Mills attended the University of Georgia in Athens, which is where R.E.M. formed.

Career 
Mills is credited with being the chief composer behind many of R.E.M.'s songs, including "Nightswimming",  "Find the River", "At My Most Beautiful", "Why Not Smile", "Let Me In", "Wendell Gee", "(Don't Go Back To) Rockville",  "Beat a Drum", "Be Mine", "Electrolite", and "What's the Frequency, Kenneth?" In particular, R.E.M.'s 2004 album Around the Sun was heavily shaped by Mills' piano and keyboard contributions.

Mills is responsible for the prominent backing vocal and harmony parts found in the band's back catalog, with his vocal contributions being most noticeable on 1986's Lifes Rich Pageant and 2008's Accelerate. He sang lead vocals on the songs "Texarkana", "Near Wild Heaven", The Clique cover "Superman" and The Troggs cover "Love Is All Around".

R.E.M. had been talking about disbanding since 2008, and eventually did so in 2011. In a 2013 interview, Mills said there is no possibility of an R.E.M. reunion. Mills described it as "31 wonderful years and the opportunity to end it on our own terms".

Mills has written and performed with friends on various projects during his time with the band and since. In 1990 he wrote music for Howard Libov's short film Men Will Be Boys. That same year, he recorded with Warren Zevon together with Buck and Berry as the Hindu Love Gods.

In 2012, Mills contributed piano to a Record Store Day single released by Drive-By Truckers member Patterson Hood, in protest of a Walmart development being built in Athens, Georgia.

Mills is a member, along with Steve Wynn, Scott McCaughey, Peter Buck, and Linda Pitmon, of The Baseball Project.
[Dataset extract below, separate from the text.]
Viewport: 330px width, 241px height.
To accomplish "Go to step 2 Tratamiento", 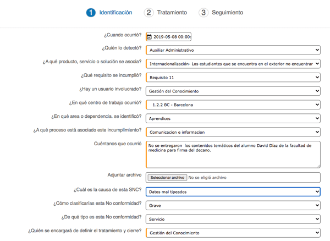I will tap(171, 12).
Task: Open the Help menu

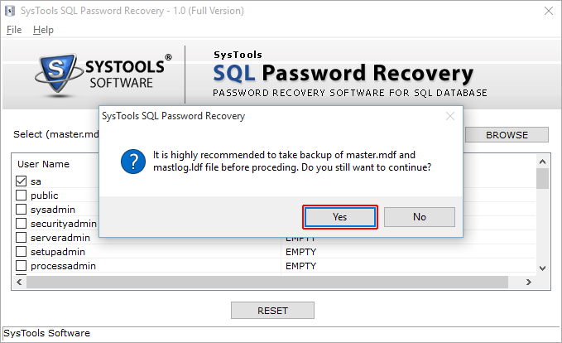Action: point(43,30)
Mills performs as part of singer-songwriter Joseph Arthur's band. On April 3, 2014, while performing with Arthur, Mills broke the news that David Letterman would be retiring in 2015. Mills took a band self-portrait that he posted to Instagram and did a short interview about "breaking" the story.

Since 2010, Mills has played with a rotating group of musicians for a series of concerts built around Big Star's album Third/Sister Lovers. Known as Big Star's Third, the concerts have taken place in London, Sydney, Chicago, Seattle, Los Angeles, and New York. A longtime Big Star fan, Mills wrote the liner notes for the 2014 reissue of the band's first two releases, 1972's #1 Record and 1974's Radio City.

In 2016, he toured to support a Concerto for Violin, Rock Band, and String Orchestra with childhood friend Robert McDuffie, along with guitar players William Tonks and John Neff. The tour resumed in 2022.

Musical style 
Mills' melodic approach to bass playing is inspired by Paul McCartney of the Beatles and Chris Squire of Yes; Mills has said, "I always played a melodic bass, like a piano bass in some ways ... I never wanted to play the traditional locked into the kick drum, root note bass work." Mills has more musical training than his bandmates, which he has said "made it easier to turn abstract musical ideas into reality."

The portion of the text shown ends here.